Unlike most kings, who lead privileged lives with servants attending to their every need, Benjamin worked in his own fields to grow his own food. Neither did he collect heavy taxes from his “subjects,” because he loved them as brothers and sisters. He chose to rule by setting an example in humility, righteous living, and service; and he strove always to teach his people how to live Heavenly Father’s commandments.
When King Benjamin and his Nephite brethren went to war against the Lamanites to protect the land of Zarahemla, he fought by their sides, wielding the Sword of Laban. After peace was established, he turned his attention once again to teaching his people about their relationship with their Heavenly Father. He also saw that his sons, Mosiah, Helorum, and Helaman, were taught in the language of their forefathers so that they could understand the records and the prophecies engraved on the ancient and precious metal plates that had been preserved down to their own day. He taught them about the importance of the records and about many other things.

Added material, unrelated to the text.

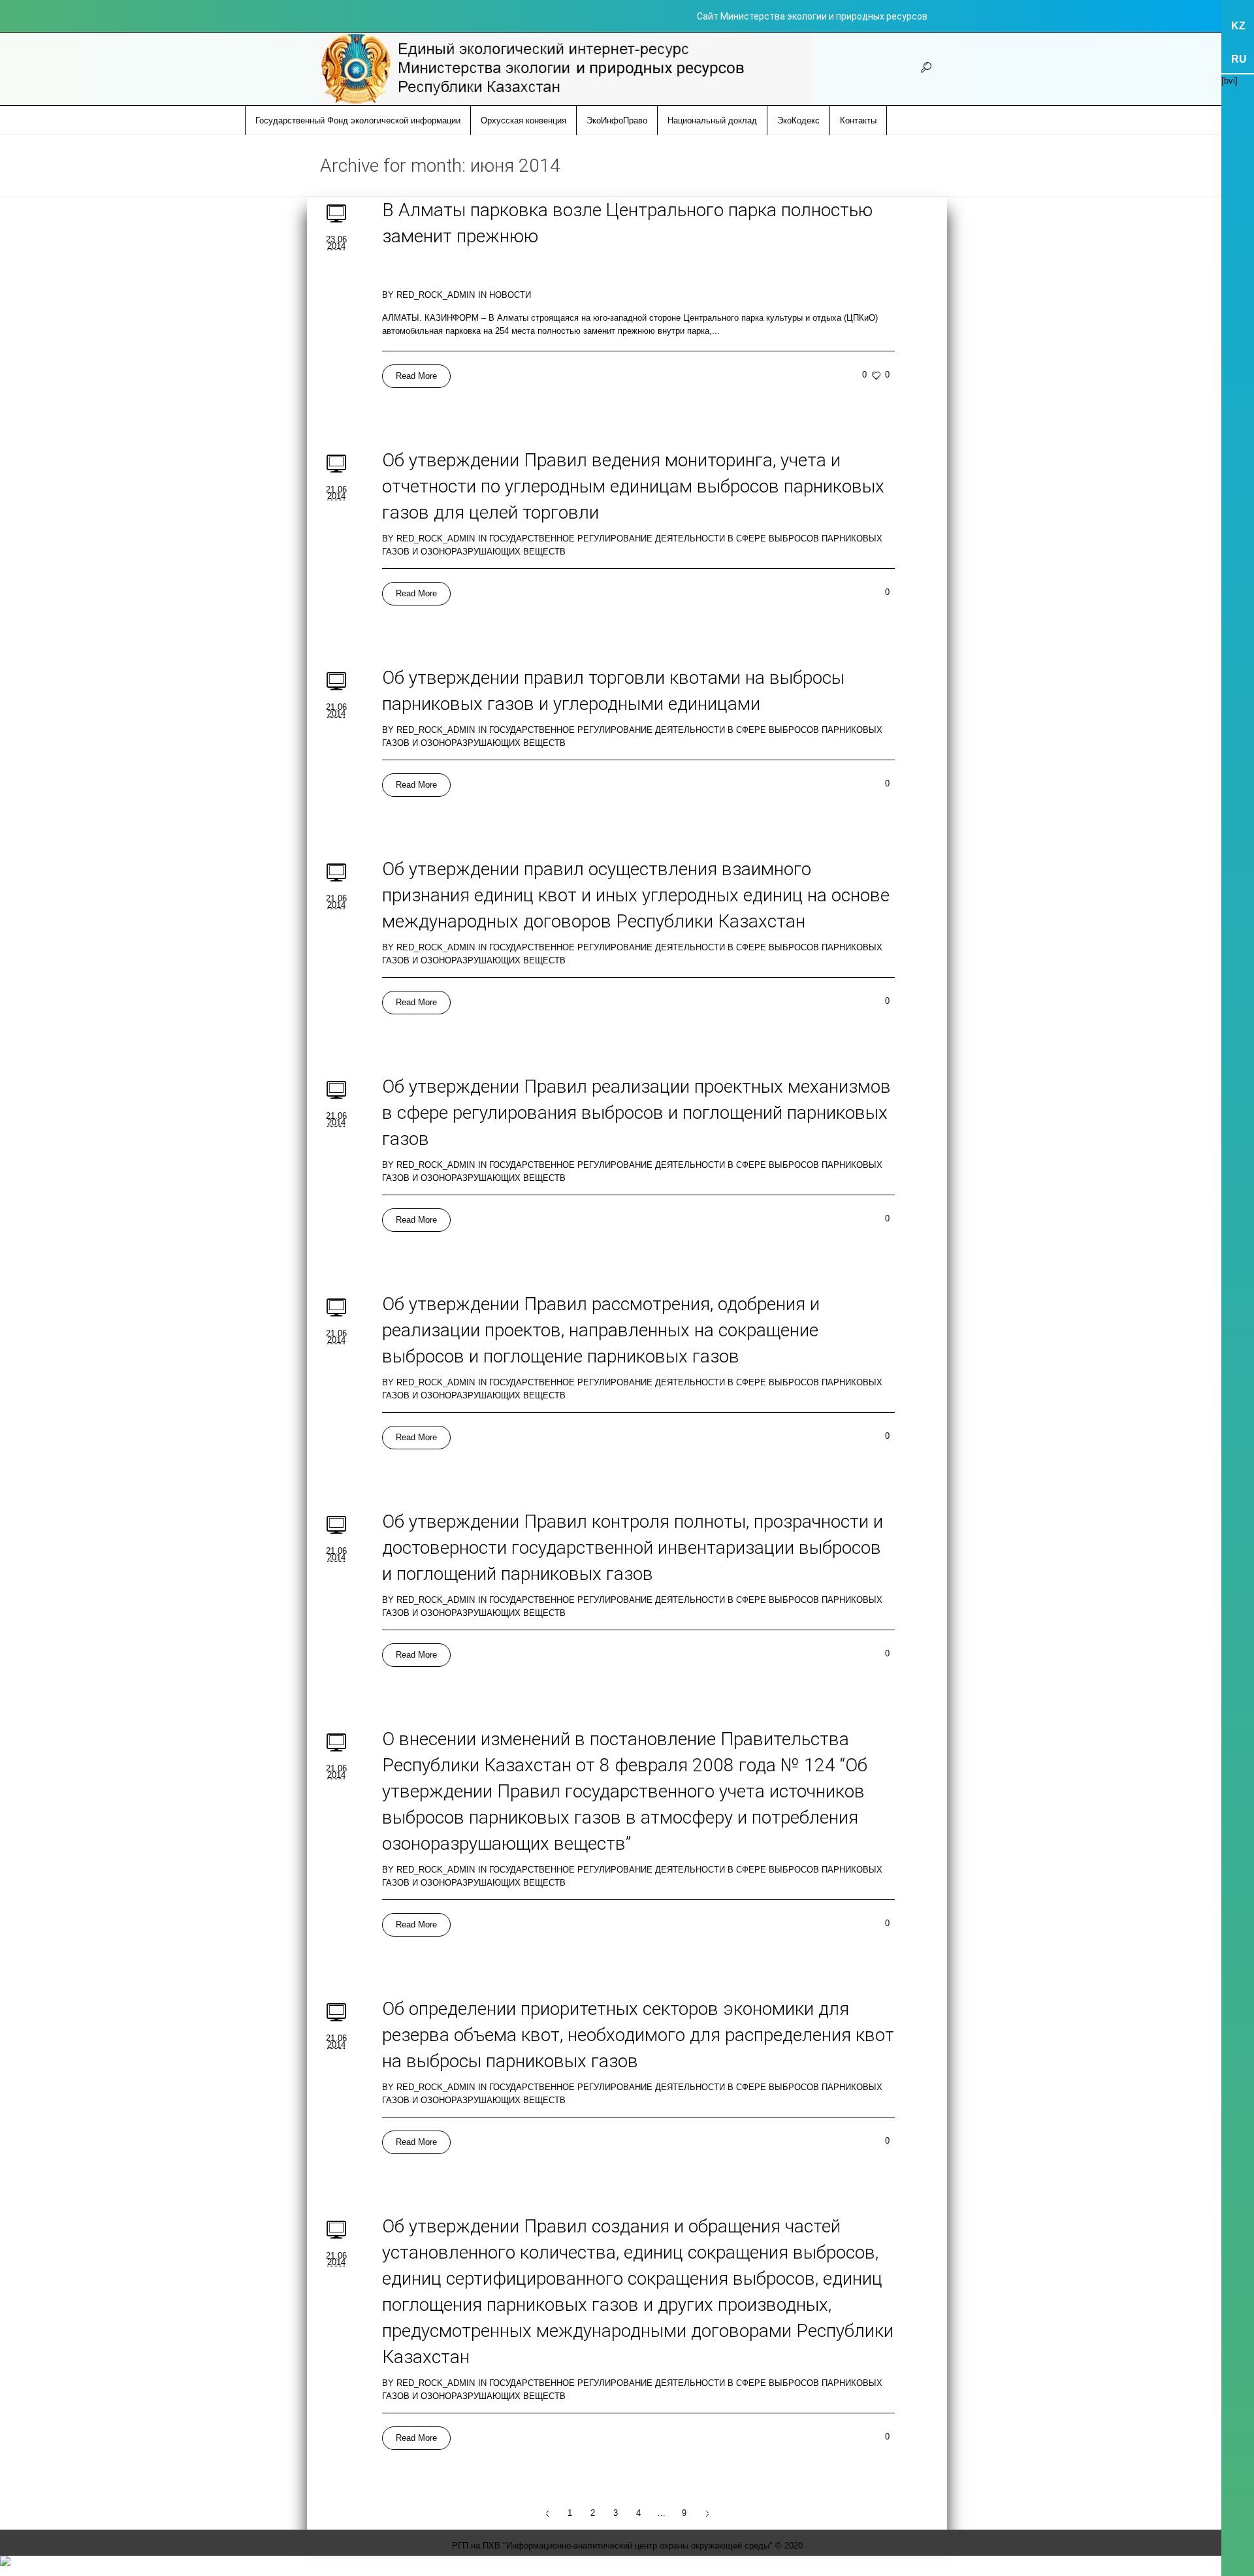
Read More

When he became old and frail, King Benjamin decided to pass his kingdom on to his son Mosiah (about 124 B.C.). He told Mosiah to make a proclamation throughout the land that “on the morrow I shall proclaim unto this my people out of mine own mouth that thou art a king and a ruler over this people.”
The multitude was so large when the people gathered at the temple the next day—so great was their affection and gratitude for their retiring king—that King Benjamin had a high tower built, making it possible for all to hear his words. By pitching their tents facing the tower, families could hear Benjamin from inside their tents. For those beyond the sound of his voice, he had his words written as he spoke, and copies were made and sent to them.
Because King Benjamin was anxious that his words be understood, he spoke plainly. He said that he was a mortal man, just as they were, and that he had been privileged to serve them because “when ye are in the service of your fellow beings ye are only in the service of your God.” He pleaded with them to obey the Lord’s commandments and explained that it was He who had created their spirits. He declared that at that very moment Heavenly Father was supporting his frail and trembling body so that he could continue preaching to them.
Next, King Benjamin began to prophesy of things made known to him “by an angel of God.” He told the people the glorious news of the future birth of Jesus Christ; of His ministry and miraculous healings; of His crucifixion, resurrection, and atoning sacrifice as the Saviour of all who would believe in Him, repent, and obey His commandments. King Benjamin ended the prophecy by telling the people of the agony suffered by those who endanger their salvation through their unrighteousness. When he looked around, he saw that the multitude, “had fallen to the earth, for the fear of the Lord had come upon them.”
“… And they all cried aloud with one voice, saying: O have mercy, and apply the atoning blood of Christ that we may receive forgiveness of our sins, and that our hearts may be purified; for we believe in Jesus Christ, …
“And … after they had spoken these words the Spirit of the Lord came upon them, and they were filled with joy, having received a remission of their sins.”
After this demonstration of Heavenly Father’s goodness, King Benjamin encouraged his people to be faithful, to be loving, and to be generous in sharing with the poor, because, he said, “Are we not all beggars? Do we not all depend upon the same Being, even God, for all the substance which we have, for both food and raiment, and for gold, and for silver, and for all the riches which we have of every kind?”
When the people had all pledged their belief in Jesus Christ and had promised to keep the commandments, King Benjamin told them, “Because of the covenant which ye have made ye shall be called the children of Christ. …
“And I would that ye should remember also, that this is the name that … never should be blotted out, except it be through transgression.”
When King Benjamin was through speaking, he thought it wise to compile the names of all those who had made a covenant with the Lord, and he was pleased to discover that every name was listed, except for those of small children.
Benjamin died three years after Mosiah began to reign, and Mosiah tilled the earth as his father had and did “that which his father had done in all things.”